Part of being a young team is relying on the coach's guidance. While Stevens is clearly among an elite class of coaches in the league, he can only coach. He cannot do. Thomas understands that for a young team to make the leap to a contending team, accountability falls to the guy with the jersey.
"Coach can't always help us out on the court," Thomas said. "I think this team always looks for Brad. When things are going wrong, we're always looking to the bench. But a mature team doesn't always look to the coach."
Stevens sees the situation through the optics of a coach trying to accentuate the strengths, as narrow as they may be at times, of his roster.
"We're thinking about that answer every minute of every day," Stevens said pregame. "I think that we've got to find ways for us to hopefully put guys in position to utilize their strengths as much as possible. It's a lot easier when you've got a dynamic offensive player that draws so much attention.
"Whether it's just scrapping some of the things we're doing or whether it's just doing things better, whether it's just maybe finding a little bit more consistency. I think there's a lot of things that can go into it."
While tearing up the drawing board is far from necessary, the Celtics need something more than personnel additions to be a consistent contender. A three-point shooting team that is at the bottom of the league at hitting open threes does not logically compute out to a contender. So bringing in another scorer seems like a natural answer.
Danny Ainge acknowledged earlier this week that he is on the hunt for another scorer. Thomas is all aboard the hype train for whomever that may be.
"We could use [another primary scorer]," he said. "Our team is fine right now, but we could always use another guy that could put the ball in the basket consistently. But I guess that's Danny's job to find one."

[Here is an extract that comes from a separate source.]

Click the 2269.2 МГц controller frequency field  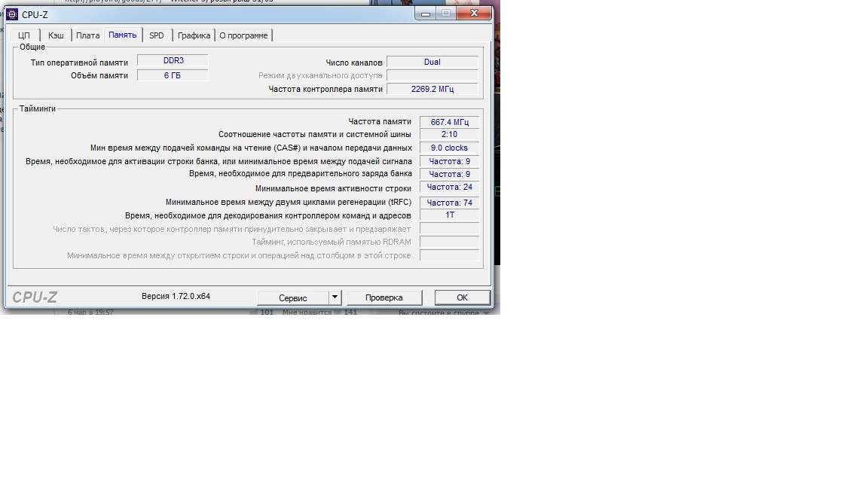pos(432,89)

Until then, Thomas wants the players to figure it out.
"You can't panic, but as players we gotta look in the mirror and look at ourselves first and then go from there. We gotta figure it out ourselves and figure out what got us the win this season. When we win, we play at a high level. When we lose, it's like a totally opposite team and we gotta stop that."

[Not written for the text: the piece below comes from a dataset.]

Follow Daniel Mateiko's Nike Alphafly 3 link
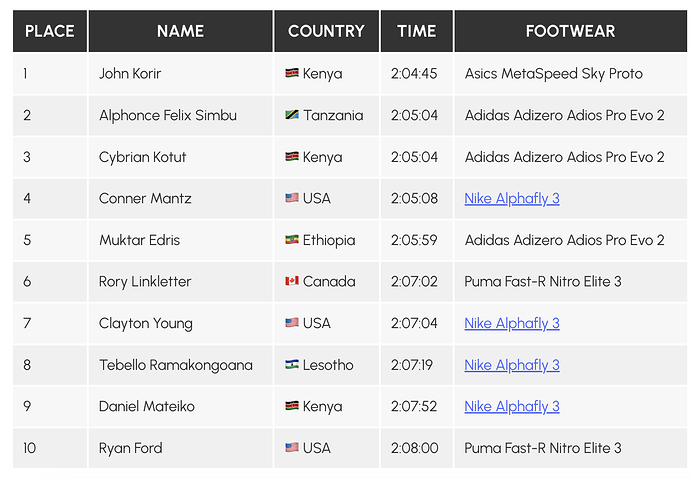The image size is (690, 479). pyautogui.click(x=512, y=407)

WHEN THE BASKETBALL GODS CHANGED THE CHANNEL
Calling the first half a disaster would be insufficient. The first three minutes of the game resembled a YMCA game on seniors night, with a flurry of lost balls and terrible misses.
"I thought the first three minutes were sick," Stevens said. "It was terrible basketball both ways."

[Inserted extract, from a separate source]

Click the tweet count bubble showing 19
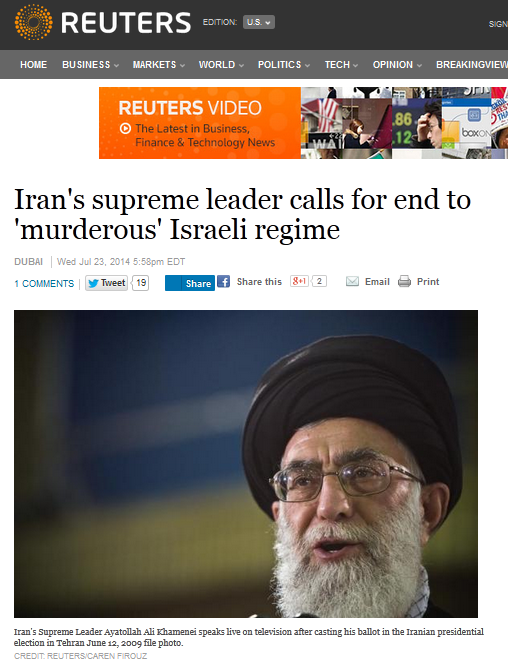 pyautogui.click(x=140, y=283)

Both teams cleaned up their act in the second half, with the Hawks scoring 67 points. That was a season-high in a half for a Celtics opponent.
The Celtics recorded 21 turnovers, a season-high. It was their first game with more than 20 turnovers this season and the most turnovers in a game since they coughed it up 22 times against the Sixers on December 15, 2014.
"Our collective spirit waned," Stevens said. "We have some work to do."
Do the Celtics need to get their heads out of their butts?